Segment Start: Source information

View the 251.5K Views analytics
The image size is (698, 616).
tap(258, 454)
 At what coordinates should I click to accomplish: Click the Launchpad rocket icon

Segment End: Source information
Segment Start: Source information

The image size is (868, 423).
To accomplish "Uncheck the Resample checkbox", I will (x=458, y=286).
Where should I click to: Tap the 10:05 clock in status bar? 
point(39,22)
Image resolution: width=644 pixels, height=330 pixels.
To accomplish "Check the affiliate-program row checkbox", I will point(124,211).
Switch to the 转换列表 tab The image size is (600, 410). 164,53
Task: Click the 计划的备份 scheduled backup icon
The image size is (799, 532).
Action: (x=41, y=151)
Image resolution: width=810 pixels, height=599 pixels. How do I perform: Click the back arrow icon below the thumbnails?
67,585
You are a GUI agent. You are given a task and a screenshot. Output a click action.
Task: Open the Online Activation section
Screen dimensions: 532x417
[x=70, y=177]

Segment End: Source information
Segment Start: Source information

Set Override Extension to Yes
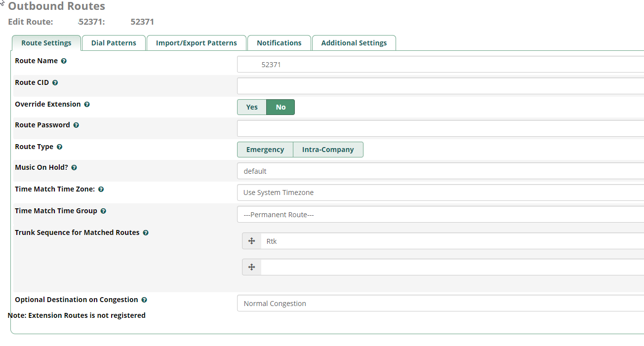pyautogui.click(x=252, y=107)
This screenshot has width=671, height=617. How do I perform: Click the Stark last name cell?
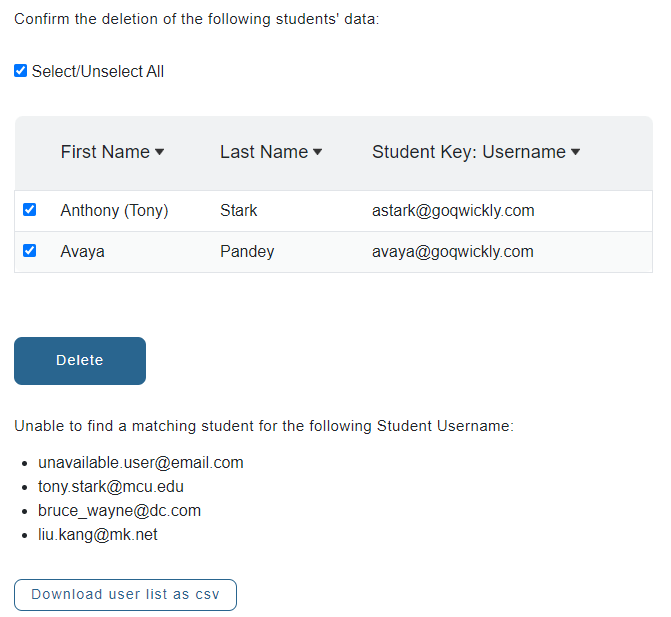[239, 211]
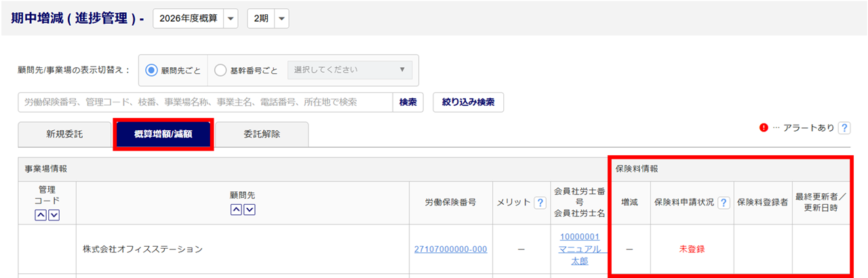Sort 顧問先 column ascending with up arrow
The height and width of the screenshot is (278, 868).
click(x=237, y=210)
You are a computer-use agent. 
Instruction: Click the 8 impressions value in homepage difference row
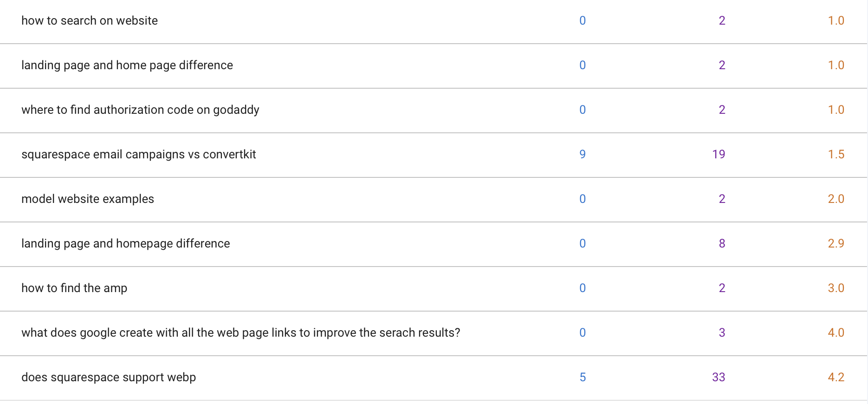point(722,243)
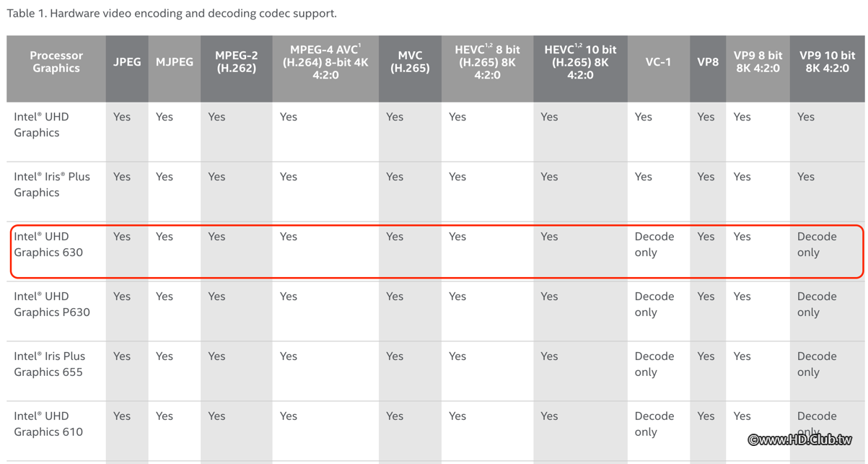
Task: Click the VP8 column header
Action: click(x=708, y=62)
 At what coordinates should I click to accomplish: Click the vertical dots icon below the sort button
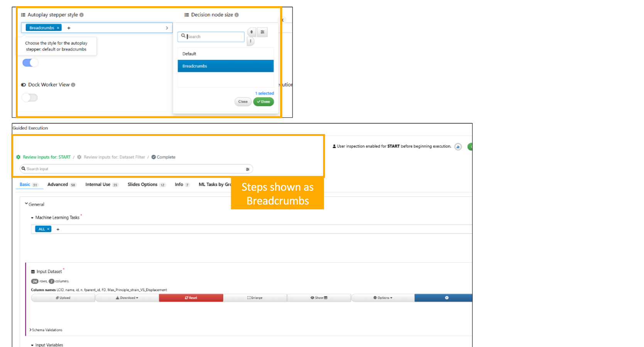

Segment End: Source information

**Task to complete**
Search the material above for the string "will", and copy every line in which it turns up.

**Exercise answer**
To accomplish "Uncheck the Resample checkbox", I will (x=458, y=286).
To accomplish "Check the affiliate-program row checkbox", I will point(124,211).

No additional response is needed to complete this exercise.